Model Quirks#

This document outlines special cases and model-specific behaviors that require custom handling in NeMo RL. These special cases are controlled by the ModelFlag enum.

Gemma-3#

Tied Weights#

Weight tying between the embedding layer (model.embed_tokens) and output layer (lm_head) is currently not respected when using the FSDP1 policy or the DTensor policy when TP > 1 (See this issue). To avoid errors when training these models, we only allow training models with tied weights using the DTensor policy with TP=1. For Llama-3 and Qwen2.5 models, weight-tying is only enabled for the smaller models (< 2B), which can typically be trained without tensor parallelism. For Gemma-3, all model sizes have weight-tying enabled, including the larger models which require tensor parallelism. To support training of these models, we specially handle the Gemma-3 models by allowing training using the DTensor policy with TP > 1.

Special Handling:

  • We skip the tied weights check for all Gemma-3 models when using the DTensor policy, allowing training using TP > 1.

  • We exclude model.embed_tokens and lm_head from the DTensor tensor parallel plan to maintain weight tying correctly.

vLLM Initialization#

Gemma-3 models have a specific issue with vLLM dummy weight initialization due to a vLLM bug where a normalizer buffer is created that is not present in the Hugging Face model. This causes the normalizer buffer to be set to dummy weights at initialization and then never updated with the correct values during model refit.
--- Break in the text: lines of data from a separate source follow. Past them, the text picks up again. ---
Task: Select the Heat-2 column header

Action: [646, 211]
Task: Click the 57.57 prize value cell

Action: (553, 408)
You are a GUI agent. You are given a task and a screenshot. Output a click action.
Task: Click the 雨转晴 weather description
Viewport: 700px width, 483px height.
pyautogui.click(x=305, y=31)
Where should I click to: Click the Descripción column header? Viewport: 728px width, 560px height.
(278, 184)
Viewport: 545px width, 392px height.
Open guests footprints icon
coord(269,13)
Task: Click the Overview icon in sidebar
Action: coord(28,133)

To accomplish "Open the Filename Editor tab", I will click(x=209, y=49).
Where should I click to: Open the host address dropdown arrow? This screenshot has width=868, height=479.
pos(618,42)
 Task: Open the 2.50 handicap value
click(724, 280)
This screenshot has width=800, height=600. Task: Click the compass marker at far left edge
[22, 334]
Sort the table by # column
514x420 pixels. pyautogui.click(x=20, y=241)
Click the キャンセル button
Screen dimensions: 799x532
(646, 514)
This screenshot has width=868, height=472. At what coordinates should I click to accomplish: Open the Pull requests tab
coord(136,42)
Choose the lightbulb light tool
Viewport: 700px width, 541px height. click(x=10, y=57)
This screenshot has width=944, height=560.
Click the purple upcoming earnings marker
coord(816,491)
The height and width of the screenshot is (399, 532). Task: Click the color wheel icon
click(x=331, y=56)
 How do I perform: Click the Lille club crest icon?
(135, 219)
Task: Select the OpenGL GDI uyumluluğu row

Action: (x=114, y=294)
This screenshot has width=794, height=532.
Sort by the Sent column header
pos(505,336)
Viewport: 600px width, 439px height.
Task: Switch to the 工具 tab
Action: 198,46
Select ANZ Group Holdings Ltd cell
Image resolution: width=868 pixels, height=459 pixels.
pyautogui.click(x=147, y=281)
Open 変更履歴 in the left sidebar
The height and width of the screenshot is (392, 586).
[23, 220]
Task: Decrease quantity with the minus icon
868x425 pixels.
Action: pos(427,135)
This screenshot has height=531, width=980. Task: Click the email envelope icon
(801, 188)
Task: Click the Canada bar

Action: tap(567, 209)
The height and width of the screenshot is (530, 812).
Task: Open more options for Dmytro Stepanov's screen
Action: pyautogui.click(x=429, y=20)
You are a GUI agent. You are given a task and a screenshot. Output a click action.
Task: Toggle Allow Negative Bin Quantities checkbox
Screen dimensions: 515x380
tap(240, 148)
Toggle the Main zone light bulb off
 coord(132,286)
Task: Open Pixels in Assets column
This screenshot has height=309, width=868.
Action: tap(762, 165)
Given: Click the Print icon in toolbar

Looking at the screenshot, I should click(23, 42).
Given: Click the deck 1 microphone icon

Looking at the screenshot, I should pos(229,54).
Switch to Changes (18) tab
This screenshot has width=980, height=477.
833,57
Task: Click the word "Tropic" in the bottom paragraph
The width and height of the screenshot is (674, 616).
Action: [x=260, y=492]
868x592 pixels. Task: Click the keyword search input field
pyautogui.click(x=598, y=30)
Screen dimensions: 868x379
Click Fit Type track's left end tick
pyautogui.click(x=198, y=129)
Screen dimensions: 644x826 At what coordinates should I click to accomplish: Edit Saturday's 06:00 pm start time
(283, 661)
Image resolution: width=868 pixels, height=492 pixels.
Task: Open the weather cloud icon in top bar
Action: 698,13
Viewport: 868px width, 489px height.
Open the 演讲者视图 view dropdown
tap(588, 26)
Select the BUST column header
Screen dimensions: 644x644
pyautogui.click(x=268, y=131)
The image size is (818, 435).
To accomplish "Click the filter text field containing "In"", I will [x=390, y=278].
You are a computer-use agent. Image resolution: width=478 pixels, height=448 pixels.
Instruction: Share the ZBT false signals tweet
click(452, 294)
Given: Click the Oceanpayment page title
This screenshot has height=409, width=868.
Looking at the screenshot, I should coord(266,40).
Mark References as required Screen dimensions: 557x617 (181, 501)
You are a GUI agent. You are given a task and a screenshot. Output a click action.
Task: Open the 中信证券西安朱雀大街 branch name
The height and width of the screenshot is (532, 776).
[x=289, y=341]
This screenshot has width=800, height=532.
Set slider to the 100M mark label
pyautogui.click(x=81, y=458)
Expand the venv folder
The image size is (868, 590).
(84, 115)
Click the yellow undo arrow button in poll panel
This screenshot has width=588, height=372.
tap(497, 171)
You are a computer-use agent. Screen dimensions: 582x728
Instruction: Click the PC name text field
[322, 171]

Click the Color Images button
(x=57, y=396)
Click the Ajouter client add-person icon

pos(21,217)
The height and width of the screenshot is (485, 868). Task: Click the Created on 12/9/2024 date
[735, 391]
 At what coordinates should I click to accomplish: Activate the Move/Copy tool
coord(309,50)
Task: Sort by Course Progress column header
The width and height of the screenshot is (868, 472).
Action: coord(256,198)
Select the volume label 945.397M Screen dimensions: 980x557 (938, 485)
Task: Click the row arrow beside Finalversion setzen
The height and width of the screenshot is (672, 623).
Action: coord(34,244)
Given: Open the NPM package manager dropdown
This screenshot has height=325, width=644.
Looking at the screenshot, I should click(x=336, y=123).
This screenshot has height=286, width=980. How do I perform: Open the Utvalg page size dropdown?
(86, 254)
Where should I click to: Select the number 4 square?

As a workaround for this issue, we do not use dummy weight initialization for vLLM with Gemma-3 models and instead use the load_format="auto" setting to load the full weights at initialization.

Special Handling:

  • We automatically use load_format="auto" for Gemma-3 models when initializing vLLM.

  • This avoids issues with dummy weight initialization, where the dummy weights for this buffer would never get overwritten during refit.